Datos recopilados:
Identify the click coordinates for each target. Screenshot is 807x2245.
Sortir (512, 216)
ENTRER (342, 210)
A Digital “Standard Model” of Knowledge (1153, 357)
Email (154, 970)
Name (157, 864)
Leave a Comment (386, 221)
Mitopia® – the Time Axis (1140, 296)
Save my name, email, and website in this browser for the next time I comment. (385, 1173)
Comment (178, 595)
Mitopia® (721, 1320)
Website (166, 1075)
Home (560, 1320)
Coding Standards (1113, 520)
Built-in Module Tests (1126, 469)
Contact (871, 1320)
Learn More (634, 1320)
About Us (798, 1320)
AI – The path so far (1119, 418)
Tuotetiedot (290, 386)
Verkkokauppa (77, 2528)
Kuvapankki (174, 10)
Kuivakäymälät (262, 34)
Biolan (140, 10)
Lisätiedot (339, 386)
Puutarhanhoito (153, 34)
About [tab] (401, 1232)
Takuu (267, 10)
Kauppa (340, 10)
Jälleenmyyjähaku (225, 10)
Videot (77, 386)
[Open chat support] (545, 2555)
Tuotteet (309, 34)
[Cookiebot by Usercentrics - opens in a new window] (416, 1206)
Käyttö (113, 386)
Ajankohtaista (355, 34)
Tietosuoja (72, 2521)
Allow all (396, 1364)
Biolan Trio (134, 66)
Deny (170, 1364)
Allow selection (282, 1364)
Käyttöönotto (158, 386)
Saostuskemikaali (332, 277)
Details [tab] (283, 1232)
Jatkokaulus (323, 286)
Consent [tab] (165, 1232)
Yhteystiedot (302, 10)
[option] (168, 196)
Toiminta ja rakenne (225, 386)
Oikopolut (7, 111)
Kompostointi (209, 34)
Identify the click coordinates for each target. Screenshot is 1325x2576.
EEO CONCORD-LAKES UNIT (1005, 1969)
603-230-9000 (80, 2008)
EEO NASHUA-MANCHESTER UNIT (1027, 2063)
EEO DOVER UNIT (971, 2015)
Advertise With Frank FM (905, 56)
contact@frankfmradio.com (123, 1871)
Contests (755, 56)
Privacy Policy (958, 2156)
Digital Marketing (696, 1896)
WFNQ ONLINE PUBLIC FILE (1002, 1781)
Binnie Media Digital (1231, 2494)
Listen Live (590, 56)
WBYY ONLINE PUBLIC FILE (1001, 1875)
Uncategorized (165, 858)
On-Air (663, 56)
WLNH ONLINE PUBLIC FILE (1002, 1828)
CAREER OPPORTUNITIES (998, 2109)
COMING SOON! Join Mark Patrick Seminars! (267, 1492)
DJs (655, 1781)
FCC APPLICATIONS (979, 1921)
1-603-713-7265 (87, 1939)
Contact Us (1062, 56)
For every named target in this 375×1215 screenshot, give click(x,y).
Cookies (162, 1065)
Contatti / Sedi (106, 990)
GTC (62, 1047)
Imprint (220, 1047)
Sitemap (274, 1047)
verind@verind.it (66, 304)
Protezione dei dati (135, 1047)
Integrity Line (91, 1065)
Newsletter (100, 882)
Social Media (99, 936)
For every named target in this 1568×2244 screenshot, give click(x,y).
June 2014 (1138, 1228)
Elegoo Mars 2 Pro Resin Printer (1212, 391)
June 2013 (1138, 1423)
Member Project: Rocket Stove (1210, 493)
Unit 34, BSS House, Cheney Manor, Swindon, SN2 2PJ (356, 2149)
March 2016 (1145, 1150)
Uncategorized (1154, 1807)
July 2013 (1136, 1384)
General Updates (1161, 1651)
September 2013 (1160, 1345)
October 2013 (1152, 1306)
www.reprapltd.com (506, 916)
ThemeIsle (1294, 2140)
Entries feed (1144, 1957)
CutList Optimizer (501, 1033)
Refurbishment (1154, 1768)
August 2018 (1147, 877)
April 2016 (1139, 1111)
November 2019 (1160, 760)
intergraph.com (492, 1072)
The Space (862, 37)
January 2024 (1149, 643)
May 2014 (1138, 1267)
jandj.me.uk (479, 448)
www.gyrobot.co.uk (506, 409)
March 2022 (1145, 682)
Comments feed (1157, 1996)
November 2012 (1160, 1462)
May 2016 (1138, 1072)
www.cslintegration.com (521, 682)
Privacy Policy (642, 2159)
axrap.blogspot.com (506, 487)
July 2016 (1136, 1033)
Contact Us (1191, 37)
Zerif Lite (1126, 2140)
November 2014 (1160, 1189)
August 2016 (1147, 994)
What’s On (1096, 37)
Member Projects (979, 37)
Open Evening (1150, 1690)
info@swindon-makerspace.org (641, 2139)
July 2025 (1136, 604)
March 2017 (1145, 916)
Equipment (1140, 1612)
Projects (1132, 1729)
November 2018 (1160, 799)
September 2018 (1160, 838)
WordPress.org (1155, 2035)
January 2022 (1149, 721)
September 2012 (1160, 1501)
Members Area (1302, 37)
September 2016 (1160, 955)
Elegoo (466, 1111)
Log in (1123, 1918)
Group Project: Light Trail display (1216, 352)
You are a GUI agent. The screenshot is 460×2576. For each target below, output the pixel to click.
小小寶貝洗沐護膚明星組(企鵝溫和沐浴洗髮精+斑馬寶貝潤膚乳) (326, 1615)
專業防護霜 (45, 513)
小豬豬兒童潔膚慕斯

TAREA:
Cita sin ningún cambio todas las líneas del listado, desde la primera hasta la última.

RESPUESTA:
Identify the click coordinates for each target. Screenshot is 807x2245.
Sortir (512, 216)
ENTRER (342, 210)
A Digital “Standard Model” of Knowledge (1153, 357)
Email (154, 970)
Name (157, 864)
Leave a Comment (386, 221)
Mitopia® – the Time Axis (1140, 296)
Save my name, email, and website in this browser for the next time I comment. (385, 1173)
Comment (178, 595)
Mitopia® (721, 1320)
Website (166, 1075)
Home (560, 1320)
Coding Standards (1113, 520)
Built-in Module Tests (1126, 469)
Contact (871, 1320)
Learn More (634, 1320)
About Us (798, 1320)
AI – The path so far (1119, 418)
Tuotetiedot (290, 386)
Verkkokauppa (77, 2528)
Kuvapankki (174, 10)
Kuivakäymälät (262, 34)
Biolan (140, 10)
Lisätiedot (339, 386)
Puutarhanhoito (153, 34)
About [tab] (401, 1232)
Takuu (267, 10)
Kauppa (340, 10)
Jälleenmyyjähaku (225, 10)
Videot (77, 386)
[Open chat support] (545, 2555)
Tuotteet (309, 34)
[Cookiebot by Usercentrics - opens in a new window] (416, 1206)
Käyttö (113, 386)
Ajankohtaista (355, 34)
Tietosuoja (72, 2521)
Allow all (396, 1364)
Biolan Trio (134, 66)
Deny (170, 1364)
Allow selection (282, 1364)
Käyttöönotto (158, 386)
Saostuskemikaali (332, 277)
Details [tab] (283, 1232)
Jatkokaulus (323, 286)
Consent [tab] (165, 1232)
Yhteystiedot (302, 10)
[option] (168, 196)
Toiminta ja rakenne (225, 386)
Oikopolut (7, 111)
Kompostointi (209, 34)
Identify the click coordinates for each target. Screenshot is 1325x2576.
EEO CONCORD-LAKES UNIT (1005, 1969)
603-230-9000 (80, 2008)
EEO NASHUA-MANCHESTER UNIT (1027, 2063)
EEO DOVER UNIT (971, 2015)
Advertise With Frank FM (905, 56)
contact@frankfmradio.com (123, 1871)
Contests (755, 56)
Privacy Policy (958, 2156)
Digital Marketing (696, 1896)
WFNQ ONLINE PUBLIC FILE (1002, 1781)
Binnie Media Digital (1231, 2494)
Listen Live (590, 56)
WBYY ONLINE PUBLIC FILE (1001, 1875)
Uncategorized (165, 858)
On-Air (663, 56)
WLNH ONLINE PUBLIC FILE (1002, 1828)
CAREER OPPORTUNITIES (998, 2109)
COMING SOON! Join Mark Patrick Seminars! (267, 1492)
DJs (655, 1781)
FCC APPLICATIONS (979, 1921)
1-603-713-7265 (87, 1939)
Contact Us (1062, 56)
For every named target in this 375×1215 screenshot, give click(x,y).
Cookies (162, 1065)
Contatti / Sedi (106, 990)
GTC (62, 1047)
Imprint (220, 1047)
Sitemap (274, 1047)
verind@verind.it (66, 304)
Protezione dei dati (135, 1047)
Integrity Line (91, 1065)
Newsletter (100, 882)
Social Media (99, 936)
For every named target in this 1568×2244 screenshot, give click(x,y).
June 2014 (1138, 1228)
Elegoo Mars 2 Pro Resin Printer (1212, 391)
June 2013 (1138, 1423)
Member Project: Rocket Stove (1210, 493)
Unit 34, BSS House, Cheney Manor, Swindon, SN2 2PJ (356, 2149)
March 2016 (1145, 1150)
Uncategorized (1154, 1807)
July 2013 (1136, 1384)
General Updates (1161, 1651)
September 2013 (1160, 1345)
October 2013 (1152, 1306)
www.reprapltd.com (506, 916)
ThemeIsle (1294, 2140)
Entries feed (1144, 1957)
CutList Optimizer (501, 1033)
Refurbishment (1154, 1768)
August 2018 (1147, 877)
April 2016 (1139, 1111)
November 2019 (1160, 760)
intergraph.com (492, 1072)
The Space (862, 37)
January 2024 (1149, 643)
May 2014 (1138, 1267)
jandj.me.uk (479, 448)
www.gyrobot.co.uk (506, 409)
March 2022 (1145, 682)
Comments feed (1157, 1996)
November 2012 (1160, 1462)
May 2016 (1138, 1072)
www.cslintegration.com (521, 682)
Privacy Policy (642, 2159)
axrap.blogspot.com (506, 487)
July 2016 (1136, 1033)
Contact Us (1191, 37)
Zerif Lite (1126, 2140)
November 2014 (1160, 1189)
August 2016 (1147, 994)
What’s On (1096, 37)
Member Projects (979, 37)
Open Evening (1150, 1690)
info@swindon-makerspace.org (641, 2139)
July 2025 (1136, 604)
March 2017 (1145, 916)
Equipment (1140, 1612)
Projects (1132, 1729)
November 2018 (1160, 799)
September 2018 (1160, 838)
WordPress.org (1155, 2035)
January 2022 (1149, 721)
September 2012 (1160, 1501)
Members Area (1302, 37)
September 2016 (1160, 955)
Elegoo (466, 1111)
Log in (1123, 1918)
Group Project: Light Trail display (1216, 352)
You are a GUI agent. The screenshot is 460×2576. For each target below, output the pixel to click.
小小寶貝洗沐護膚明星組(企鵝溫和沐浴洗髮精+斑馬寶貝潤膚乳) (326, 1615)
專業防護霜 (45, 513)
小豬豬兒童潔膚慕斯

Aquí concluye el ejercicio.